**PASSAGE SHOWN:**
========================

# **FMRI Open QC Project**
This project is an invitation for the FMRI community to share quality control steps broadly. We provide one task-based collection and one resting-state collection, so that participating groups can all discuss a consistent set of underlying data. We hope this serves as a useful educational resource for FMRI researchers.
**The very brief project summary:** all participants will QC the same rest and/or task FMRI data, and describe their QC criteria in detail, highlighting some representative examples for clarity. This will help compile a reference of QC strategies from across the research community. Please see below for a detailed description of the data, as well as the detailed format for describing procedures in "Processing and QC description" and "Items to include in submitted articles."
To participate in this project and submit an article, please visit the [Demonstrating Quality Control (QC) Procedures in fMRI](https://www.frontiersin.org/research-topics/33922/demonstrating-quality-control-qc-procedures-in-fmri) Research Topic webpage at Frontiers, and click the "Participate" button just below the title. The due date for submissions is ~~Sept. 16, 2022~~ **Oct. 14, 2022** (updated!). We ask that submissions are made just before this time in September, so that all articles undergo revision simultaneously.

========================

**YOUR TASKS:**
1. According to the brief summary on the FMRI Open QC Project page, what is each participant asked to do? List every item.
2. What is the updated submission due date on the FMRI Open QC Project page?
3. Write the next part of the FMRI Open QC Project page, picking up after its last sentence.
The lines that come next play no part in this work.

**DATA BLOCK:**
========================

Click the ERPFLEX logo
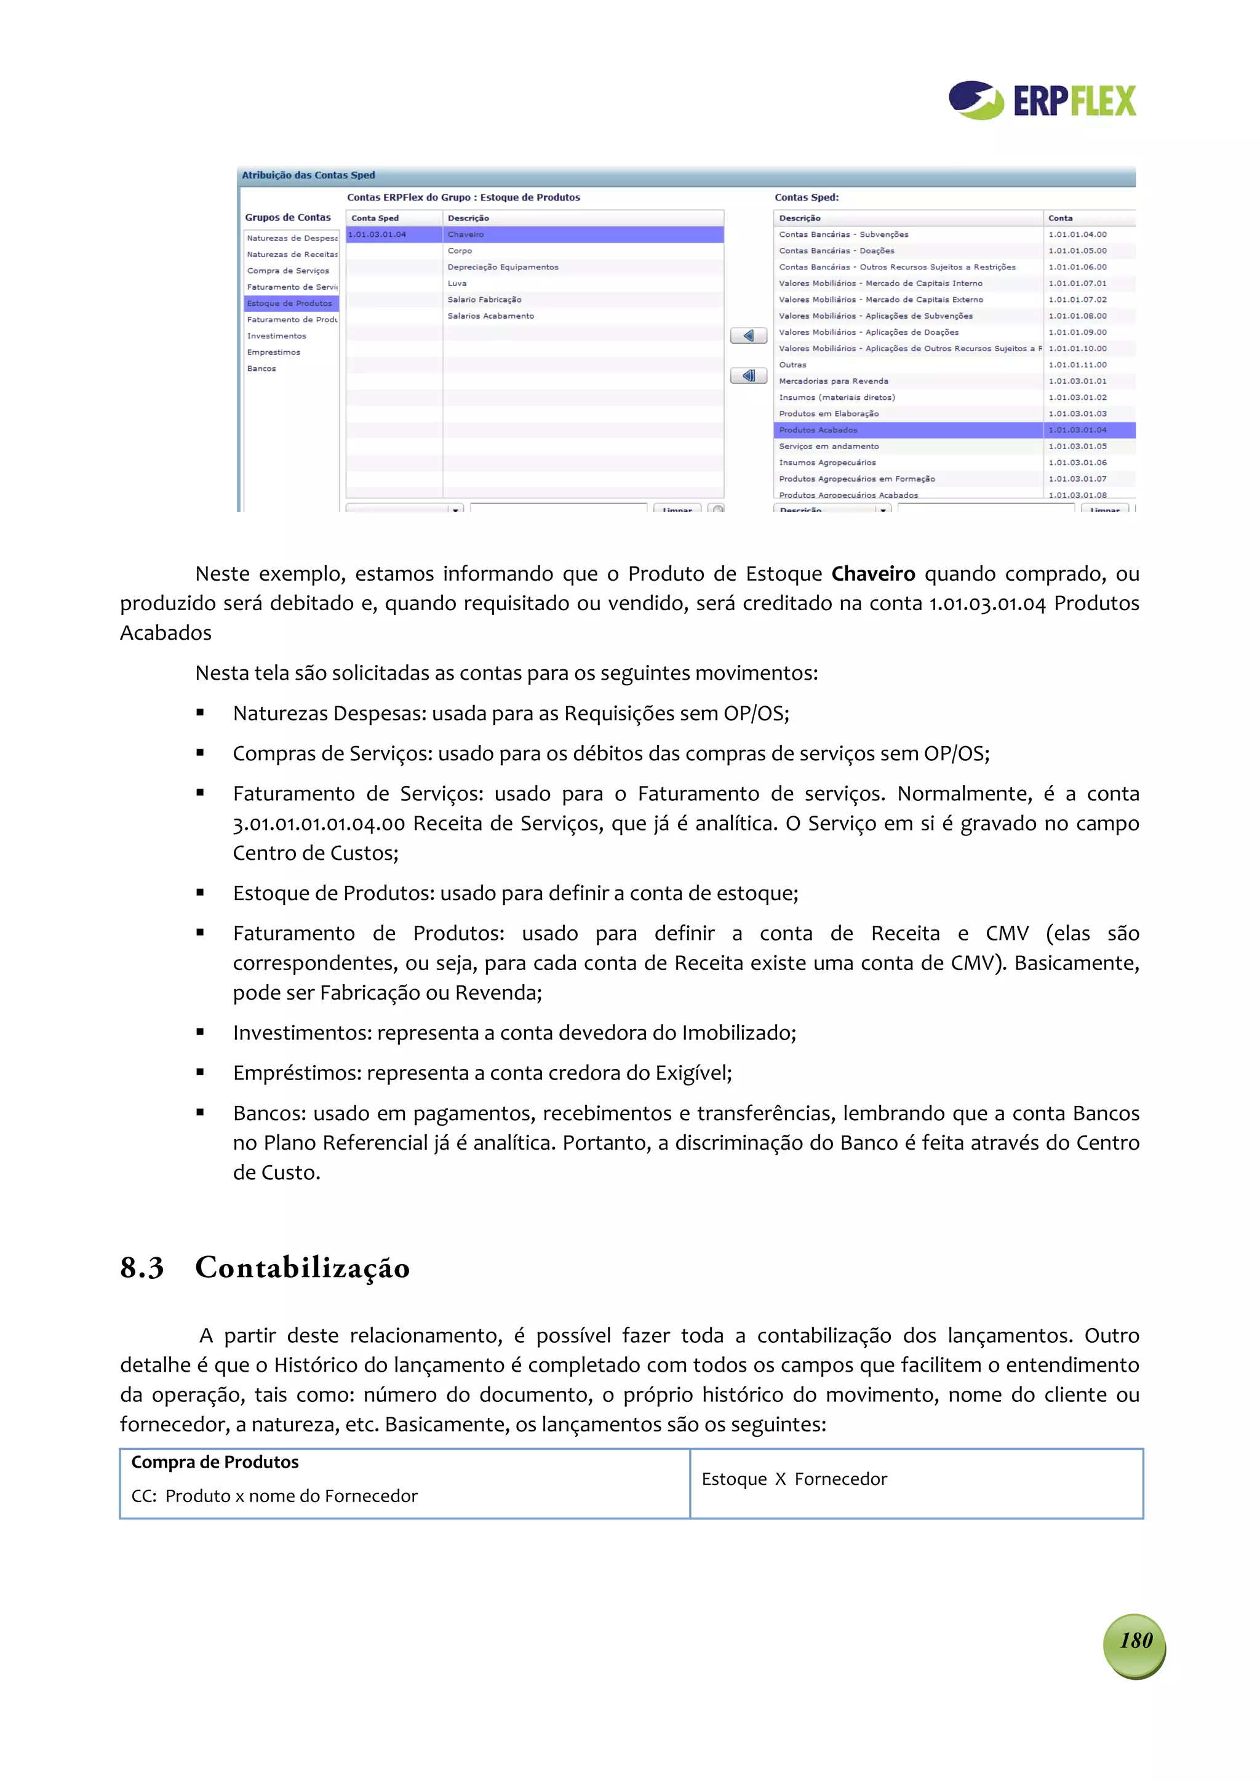tap(1041, 101)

========================

**FINAL RESULTS:**
1.
- QC the same rest and/or task FMRI data
- Describe their QC criteria in detail
- Highlight some representative examples for clarity

2. Oct. 14, 2022

3.
Please contact the Topic Editors (same webpage) with any scientific questions, and the journal editors for any article/journal questions.
### **Overview**
Quality control (QC) has long been an important part of FMRI processing, but it is typically underreported and too often underappreciated, whether for small or large, public or local datasets. This project aims to showcase examples of QC practices across institutions and to foster discussions within the field. Here, we invite researchers and developers across the globe to describe their QC methods in detail and to show them "in action" for a varied dataset acquired across multiple sites and scanners.
Current imaging practices and acquisition details vary widely across the neuroimaging community, depending on study aims, available hardware and more. QC procedures then typically vary along with these different acquisitions (for example, different criteria are relevant to single- or multi-echo data), as well as by software used and by the people interpreting it. The current project focuses on what is likely the most common MRI acquisition protocol both historically and today: non-accelerated (single-band) FMRI. QC for single-band EPI datasets is in some ways the foundation for all others; it is something that all neuroimaging researchers will encounter either directly or indirectly through the literature, making it the ideal target for the current project. To provide a common set of examples with which to demonstrate different QC practices, we have gathered data from several open, public FMRI repositories: specifically, datasets which have already been used in many studies and can be considered fairly representative of MRI data forming the basis of studies in the field.
We invite researchers to present their quality control assessments of the subjects in the provided data collection, listing which would be included or excluded from further analyses, and which might be considered borderline or "uncertain." Both task and several resting state cohorts are included, and participating researchers can choose to examine either or both of these types of data.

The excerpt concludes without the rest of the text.